Alexandra Kelley/Staff

The latest public-private sector collaboration between the Department of Energy, NVIDIA and Dell brings the new Doudna supercomputer to Lawrence Berkeley Laboratory to pursue advancements across emerging tech and scientific fields.

BERKELEY, Calif. — The public and private sectors have once again come together to support a new “game-changing” supercomputing installation at the Lawrence Berkeley National Laboratory’s National Energy Research Scientific Computing Center, which will be called “Doudna.”

Doudna is due in 2026 and will be powered by liquid-cooled hardware from Dell and Vera-Rubin central-and general-processing unit software from NVIDIA. These technologies will work in conjunction to advance the scientific work conducted at the Lawrence Berkeley lab, including artificial intelligence training and testing; quantum computing research;molecular dynamics and high energy physics work; and others. 

Major players from industry and government, including NVIDIA founder and CEO Jensen Huang, Dell Senior Vice President Paul Perez and Energy Secretary Chris Wright met in Berkeley to unveil Doudna and discuss its future workloads. 

The name of the new supercomputer honors Jennifer Doudna, a 2020 Nobel Laureate in chemistry and current partner at Lawrence Berkeley. During a Thursday press conference, Huang emphasized the novel architecture of the planned supercomputer. 

“This architecture has never been announced before. This is going to be the first of its kind,” he said. “Every single component in this supercomputer has been redesigned. The CPU is new, the GPU is new, the networking is new, the switches are new. Because of [this] combination of amazing technologies, we're going to take a giant step up in several areas.”

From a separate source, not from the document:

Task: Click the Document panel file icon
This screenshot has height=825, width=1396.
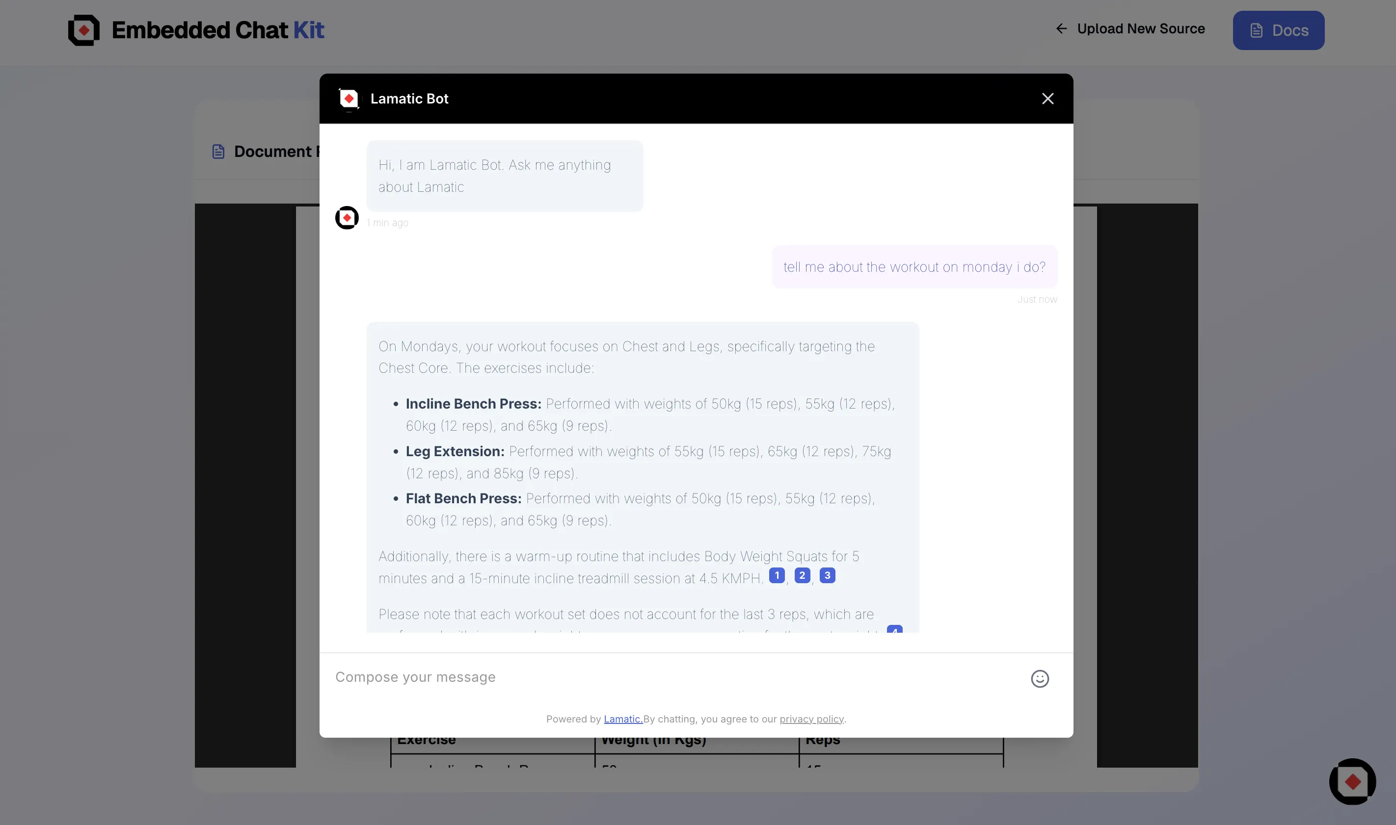Action: point(218,151)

Perez explained that the Doudna system is designed to support complex integrated research workflows within a unified technological environment that brings together high performance computing processors and AI capabilities.

“At Dell we believe that the future of science lies at the intersection of data AI and human ingenuity, and the Doudna supercomputer embodies that vision,” Perez said. 

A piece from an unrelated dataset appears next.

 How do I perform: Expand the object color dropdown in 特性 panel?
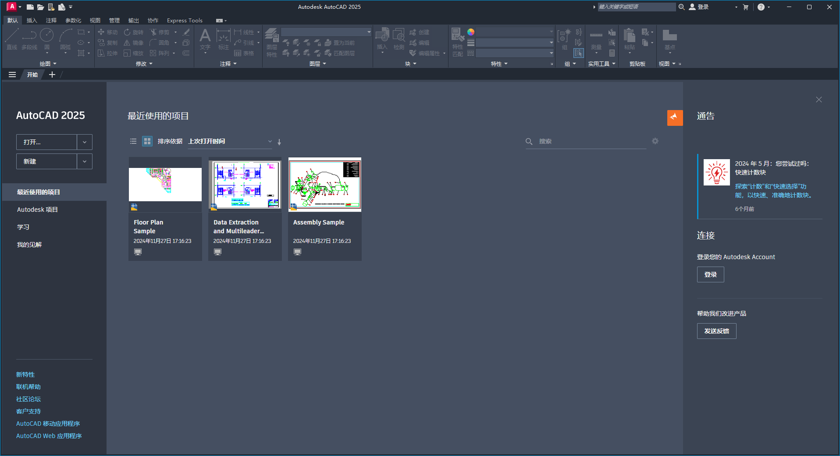click(551, 32)
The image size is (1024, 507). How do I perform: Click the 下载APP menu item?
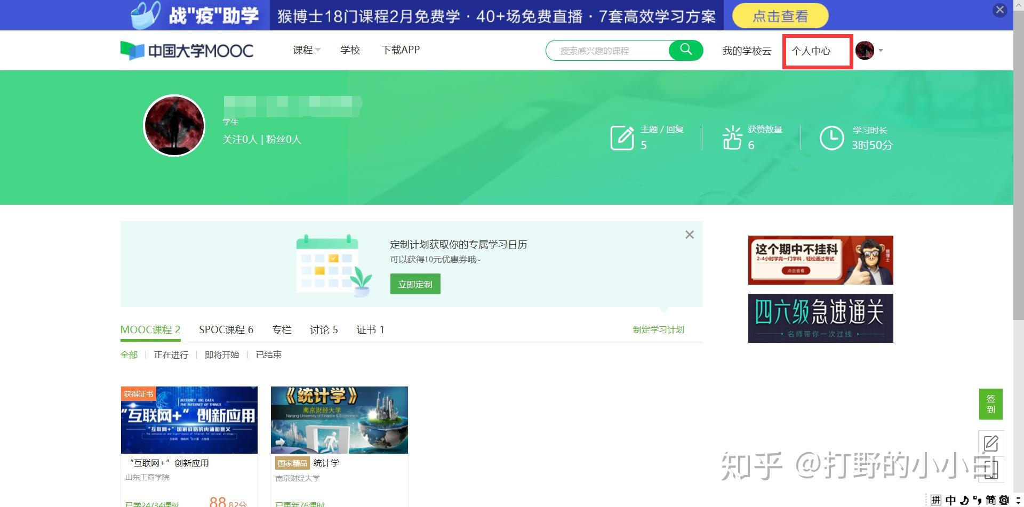click(401, 50)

Mike Witherell, the director of Lawrence Berkeley National Laboratory, added that high performance computing is “enmeshed” with all the work conducted at the lab. 

Witherell also added that approval for the project was expedited by six months thanks to “a little bit of deregulation.” 

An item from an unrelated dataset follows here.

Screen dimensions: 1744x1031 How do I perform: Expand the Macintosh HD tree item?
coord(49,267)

Wright expanded upon the government’s role in supporting scientific research, saying the government plays an “essential role” in funding basic research. He said that the Trump administration is supportive of continuing federal funding for science research, but said that “politics and bureaucracy are the antithesis of science.”

“The progress of science is about discovery, bold discovery, and engagement, and back and forth, and challenges,” Wright said. “This is what's driven science throughout all of time. And the last few years, we've seen politics and bureaucracy creep into science, across our labs, across our country, across our universities. I can say with full clarity, maybe stating the obvious, that this administration is 100% aligned with speeding up and energizing American science, removing the shackles, removing the bureaucracy, cleaning out the politics and focused on science and progress.”

Huang also praised President Donald Trump’s “bold vision” to re-industrialize the U.S. and bring back a domestic manufacturing sector. 

Wright and Huang’s comments on Thursday follow cuts in federal funding to select scientific projects as part of the Trump administration’s larger efforts to reduce inefficiencies and spending in the federal government.

Simultaneously, Trump has been crafting new tariff regimes to incentivize onshoring manufacturing in the U.S., spurring companies like NVIDIA to invest in new domestic manufacturing operations. 

The National Labs ecosystem has established itself as a central player in supercomputer development and testing. Lawrence Berkeley’s National Energy Research Scientific Computing Center already has another supercomputer, called Perlmutter, that was contracted in 2020. And Lawrence Livermore National Laboratory’s El Capitan supercomputer was verified as the world’s current fastest late last year.

The inclusion of NVIDIA’s AI-centric chips will enable Doudna to rival  El Capitan in respect to AI floating point operations per second, Hai Ah Nam, the HPC technology department head confirmed to Nextgov/FCW.

Editor's note: This article has been updated to include details on the floating point operations per second of Doudna.